Una insólita reacción tuvo una mujer minutos después de que fuera capturada por la Policía del Atlántico tras ser sorprendida con dos armas de fuego.
La historia, según documentó el departamento de Policía del Atlántico, comenzó cuando los uniformados interceptaron a tres personas que se movilizaban en una moto por el barrio 7 de mayo, en el municipio de Sabanalarga.
En medio del operativo, cuando les solicitaban los documentos personales, los delincuentes emprendieron la huida a alta velocidad, dijeron las autoridades.

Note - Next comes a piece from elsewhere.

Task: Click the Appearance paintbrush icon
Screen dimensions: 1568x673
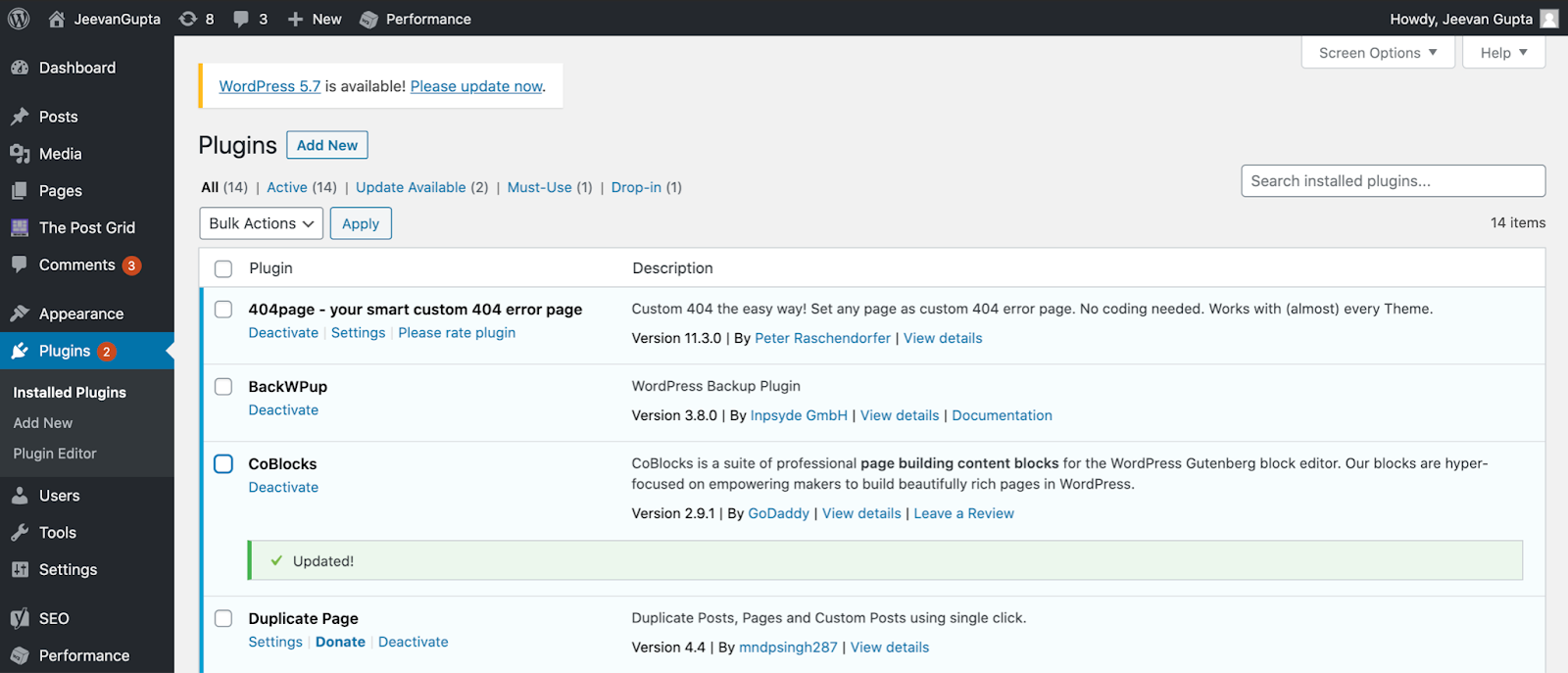Action: (x=20, y=313)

De inmediato, informaron, comenzó la persecución de los delincuentes, pero luego de varias cuadras recorridas, los tres abandonaron la moto y tomaron rumbos separados para tratar de confundir a los uniformados.
Sin embargo, una fuente humana informó a los uniformados que una mujer, que hacía parte de los tres delincuentes, huyó hacia un lote baldío cercano y allí fue detenida.

“Al realizar el registro del terreno, los uniformados hallaron a la capturada oculta entre la maleza en posesión de dos armas de fuego de fabricación industrial (una pistola marca Córdova y un revólver Llama Cassidy Especial)”, informaron desde la Policía.
Cuando los uniformados le solicitaron la documentación que acreditara la legalidad de la posesión de las armas, la mujer respondió que no tenía permiso para porte o tenencia del arma, por lo que fue capturada.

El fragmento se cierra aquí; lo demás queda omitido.